La Valle Larga di Recoaro "isolata" dal resto del mondo è balzata alle cronache delle settimane scorse, non solo vicentine. E lo stesso Benetti ammette che nelle ultime stagioni qualcosa è effettivamente cambiato. «In quasi vent'anni che abito qui, ciclicamente si sono sempre registrate frane e piccoli smottamenti, con caduta di materiale: d'altronde qui siamo su un cucuzzolo e qualsiasi sasso che si muove precipita a valle. In realtà per ben quattro volte negli ultimi anni si sono registrate frane che si sono portati via pezzi di strada e parte del ponte. Qualcosa di anomalo sta sicuramente succedendo, ma io personalmente non ho mai interpellato né geologi né esperti del settore. A casa mia mi sento sicuro, come lo sono tutte le persone che vivono in montagna».

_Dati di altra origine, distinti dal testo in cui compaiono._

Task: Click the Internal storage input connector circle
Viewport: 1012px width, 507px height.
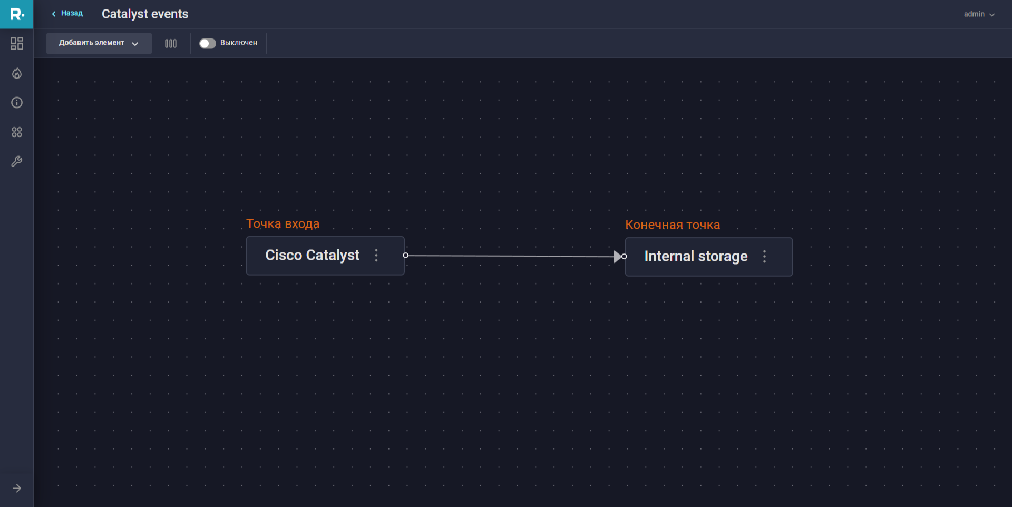Action: [625, 257]
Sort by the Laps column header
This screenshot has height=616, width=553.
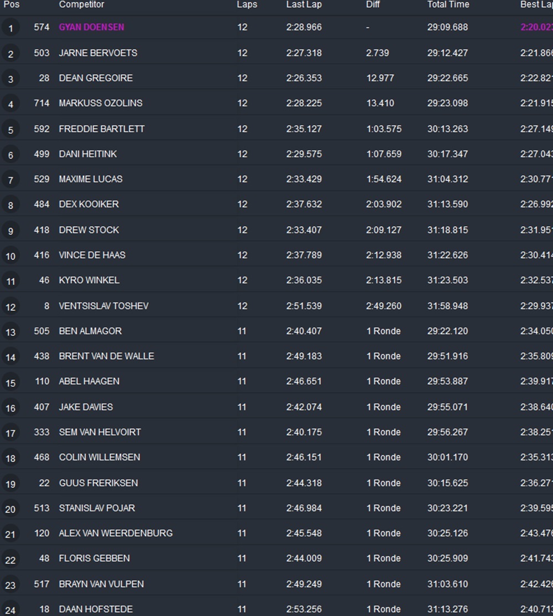pos(247,4)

Benetti trascorre tutto il giorno in contrada Busati. «Da qui mi muovo poco, solo qualche puntata in paese, con il mio fuoristrada, per qualche commissione o per comperare il cibo per i miei cani: una volta ne avevo otto, adesso me ne sono rimasti solo tre, di cui due pastori tedeschi, anche se non di razza. Per il resto nella mia proprietà di circa 4.000 metri quadrati, una volta possedevo molti castagneti, ma con il passare degli anni ho trasformato l'area in frutteti, in particolare alberi di mele e pere. Mi piace molto lavorare e scolpire il legno e così quando sono andato in pensione mi sono costruito da solo porte, finestre e infissi della mia casa. Anche mia moglie ha una macchina con la quale si muove ogni giorno per andare al lavoro».

La "sperduta" contrada Busati cambia immagine quasi in ogni stagione. Dopo aver raccontato le insidie dell'autunno, ecco l'inverno ormai alle porte. «Da almeno sei-sette anni sta nevicando molto e in questa contrada c'è un problema legato ad uno strapiombo dove precipita molto neve che finisce con il bloccare sistematicamente la strada di collegamento«».

«Il periodo più bello - conclude Benetti - è quello estivo in quanto oltre alle case di villeggiatura, questo posto è frequentato anche da molte persone che vengono a passeggiare, a cercare funghi o a raccogliere castagne. In estate invece sono una dozzina le famiglie che vi abitano in quanto nella stessa contrada ci sono diverse case. Al centro della contrada allestiscono un gazebo della Comunità Montana, dove si può far fa colazione o riposarsi».